Cresce área com floresta plantada

É cada vez maior o número de produtores rurais interessados em plantar florestas em parceria com empresas, por meio de programas de fomento. Por esses programas, o produtor não precisa ter conhecimento do manejo da planta e a empresa ainda paga pelo arrendamento da terra. Segundo a Associação Brasileira de Produtores de Florestas Plantadas (Abraf), em 2005, a área fomentada por empresas no País era de 258 mil hectares; em 2006, passou para 322 mil hectares e, no ano passado, chegou a 380 mil hectares.

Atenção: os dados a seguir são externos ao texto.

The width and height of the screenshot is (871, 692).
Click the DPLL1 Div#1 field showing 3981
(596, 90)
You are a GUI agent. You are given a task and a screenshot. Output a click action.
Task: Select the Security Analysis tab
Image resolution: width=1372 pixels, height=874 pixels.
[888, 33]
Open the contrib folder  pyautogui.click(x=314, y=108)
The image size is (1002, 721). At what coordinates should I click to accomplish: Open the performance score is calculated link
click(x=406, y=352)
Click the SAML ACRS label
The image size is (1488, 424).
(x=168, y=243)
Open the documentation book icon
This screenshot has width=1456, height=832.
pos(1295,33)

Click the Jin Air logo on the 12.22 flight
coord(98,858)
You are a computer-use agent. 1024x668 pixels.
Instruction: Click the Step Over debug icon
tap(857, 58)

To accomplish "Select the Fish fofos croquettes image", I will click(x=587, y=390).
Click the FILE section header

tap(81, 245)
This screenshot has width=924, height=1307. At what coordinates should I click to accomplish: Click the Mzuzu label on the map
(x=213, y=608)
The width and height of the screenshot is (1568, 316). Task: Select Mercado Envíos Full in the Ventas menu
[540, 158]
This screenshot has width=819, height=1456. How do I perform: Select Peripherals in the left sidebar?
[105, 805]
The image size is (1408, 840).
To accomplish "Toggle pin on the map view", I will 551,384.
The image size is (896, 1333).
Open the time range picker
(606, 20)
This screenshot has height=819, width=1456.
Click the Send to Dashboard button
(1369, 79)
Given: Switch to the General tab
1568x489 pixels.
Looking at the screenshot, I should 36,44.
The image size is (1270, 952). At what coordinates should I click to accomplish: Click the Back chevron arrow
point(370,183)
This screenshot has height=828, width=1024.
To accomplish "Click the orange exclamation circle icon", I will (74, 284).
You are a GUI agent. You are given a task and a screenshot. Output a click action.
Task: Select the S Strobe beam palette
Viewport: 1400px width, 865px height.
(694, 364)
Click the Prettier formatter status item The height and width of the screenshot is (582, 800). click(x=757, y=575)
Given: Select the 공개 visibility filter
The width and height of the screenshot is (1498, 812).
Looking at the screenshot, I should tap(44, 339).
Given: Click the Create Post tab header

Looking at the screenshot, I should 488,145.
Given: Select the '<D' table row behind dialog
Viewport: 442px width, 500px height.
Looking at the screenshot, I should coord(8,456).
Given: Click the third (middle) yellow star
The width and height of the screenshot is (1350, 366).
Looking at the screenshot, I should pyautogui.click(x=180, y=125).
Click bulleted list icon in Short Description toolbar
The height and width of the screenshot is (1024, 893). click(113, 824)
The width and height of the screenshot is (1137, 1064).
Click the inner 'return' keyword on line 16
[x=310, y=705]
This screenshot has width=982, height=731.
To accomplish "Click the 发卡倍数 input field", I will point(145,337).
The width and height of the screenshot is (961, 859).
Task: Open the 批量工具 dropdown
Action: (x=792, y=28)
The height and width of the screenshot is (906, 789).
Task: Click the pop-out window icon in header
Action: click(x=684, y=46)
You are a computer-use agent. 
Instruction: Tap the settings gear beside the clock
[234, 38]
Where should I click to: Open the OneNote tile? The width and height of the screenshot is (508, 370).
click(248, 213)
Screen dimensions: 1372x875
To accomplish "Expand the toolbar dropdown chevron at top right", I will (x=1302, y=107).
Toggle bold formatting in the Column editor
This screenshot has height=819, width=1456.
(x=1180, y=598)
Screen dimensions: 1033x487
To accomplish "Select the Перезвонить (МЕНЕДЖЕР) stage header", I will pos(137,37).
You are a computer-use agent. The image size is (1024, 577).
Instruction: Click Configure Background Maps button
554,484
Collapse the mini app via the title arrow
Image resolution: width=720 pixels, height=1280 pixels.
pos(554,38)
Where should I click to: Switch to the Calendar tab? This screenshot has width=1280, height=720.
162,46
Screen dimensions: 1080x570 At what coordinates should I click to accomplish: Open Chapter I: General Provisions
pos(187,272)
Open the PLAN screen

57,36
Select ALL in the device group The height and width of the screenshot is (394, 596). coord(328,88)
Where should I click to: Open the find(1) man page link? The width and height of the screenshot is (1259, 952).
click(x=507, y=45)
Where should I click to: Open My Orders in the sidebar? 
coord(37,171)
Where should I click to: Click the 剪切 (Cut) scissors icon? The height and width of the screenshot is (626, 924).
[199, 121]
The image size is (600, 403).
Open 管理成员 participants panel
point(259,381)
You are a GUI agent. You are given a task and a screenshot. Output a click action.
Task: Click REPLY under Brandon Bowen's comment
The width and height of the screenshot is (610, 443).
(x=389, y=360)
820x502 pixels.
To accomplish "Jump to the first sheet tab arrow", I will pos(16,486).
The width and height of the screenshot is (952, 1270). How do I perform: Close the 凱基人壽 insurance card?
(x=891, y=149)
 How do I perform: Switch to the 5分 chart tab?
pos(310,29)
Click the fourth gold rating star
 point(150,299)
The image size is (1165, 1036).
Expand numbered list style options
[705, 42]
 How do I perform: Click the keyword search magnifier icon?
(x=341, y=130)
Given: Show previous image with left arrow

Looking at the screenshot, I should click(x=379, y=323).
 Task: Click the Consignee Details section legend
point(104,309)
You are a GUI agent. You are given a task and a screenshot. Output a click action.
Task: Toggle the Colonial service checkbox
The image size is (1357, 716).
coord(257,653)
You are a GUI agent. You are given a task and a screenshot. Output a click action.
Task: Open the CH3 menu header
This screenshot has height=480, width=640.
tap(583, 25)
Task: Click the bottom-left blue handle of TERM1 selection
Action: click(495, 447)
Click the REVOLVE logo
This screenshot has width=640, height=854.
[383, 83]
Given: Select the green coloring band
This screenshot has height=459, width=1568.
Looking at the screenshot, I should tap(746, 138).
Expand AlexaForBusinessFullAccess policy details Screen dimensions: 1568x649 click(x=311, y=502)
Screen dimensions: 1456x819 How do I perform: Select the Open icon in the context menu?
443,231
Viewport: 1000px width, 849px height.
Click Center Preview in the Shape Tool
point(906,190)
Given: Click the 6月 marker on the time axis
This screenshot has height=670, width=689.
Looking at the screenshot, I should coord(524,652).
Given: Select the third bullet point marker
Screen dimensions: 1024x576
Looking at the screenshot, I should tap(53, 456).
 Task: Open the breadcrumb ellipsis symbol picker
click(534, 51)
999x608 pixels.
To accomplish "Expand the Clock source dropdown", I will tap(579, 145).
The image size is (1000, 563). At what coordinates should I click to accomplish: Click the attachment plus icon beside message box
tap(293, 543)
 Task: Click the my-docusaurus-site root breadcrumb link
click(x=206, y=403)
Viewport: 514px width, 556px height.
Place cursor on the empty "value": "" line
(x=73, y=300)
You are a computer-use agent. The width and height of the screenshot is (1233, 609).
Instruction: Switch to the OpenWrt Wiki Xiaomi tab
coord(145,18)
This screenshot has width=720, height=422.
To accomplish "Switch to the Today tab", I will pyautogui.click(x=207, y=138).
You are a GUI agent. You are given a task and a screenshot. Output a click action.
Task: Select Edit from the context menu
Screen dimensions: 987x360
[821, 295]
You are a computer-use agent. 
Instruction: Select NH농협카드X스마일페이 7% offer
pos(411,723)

Muda de Pinheiro em tubete

É cada vez maior o número de produtores rurais interessados em plantar florestas em parceria com empresas, por meio de programas de fomento. Por esses programas, o produtor não precisa ter conhecimento do manejo da planta e a empresa ainda paga pelo arrendamento da terra. Segundo a Associação Brasileira de Produtores de Florestas Plantadas (Abraf), em 2005, a área fomentada por empresas no País era de 258 mil hectares; em 2006, passou para 322 mil hectares e, no ano passado, chegou a 380 mil hectares.


As áreas de florestas plantadas com eucalipto e pinus no Brasil totalizaram, em 2007, 5.560.203 hectares, um crescimento de 186.786 hectares em relação a 2006. De 2005 a 2007, houve incremento na área plantada de 318.428 hectares. O produtor José Eduardo de Oliveira, de Itu (SP), conta que soube do programa de fomento pelo rádio. “Fui atrás, pois não estava lucrando com a pecuária. Fizemos reuniões, eles visitaram a propriedade e fechamos contrato em abril.”

PAGAMENTO MENSAL

Da área de 360 hectares, foram plantados 223,5 hectares de eucalipto. Pelo contrato, com duração de 14 anos, o primeiro e o segundo cortes são da empresa. O produtor recebe R$ 495/hectare/ano pelo arrendamento. “O valor é anual, mas recebemos mensalmente.”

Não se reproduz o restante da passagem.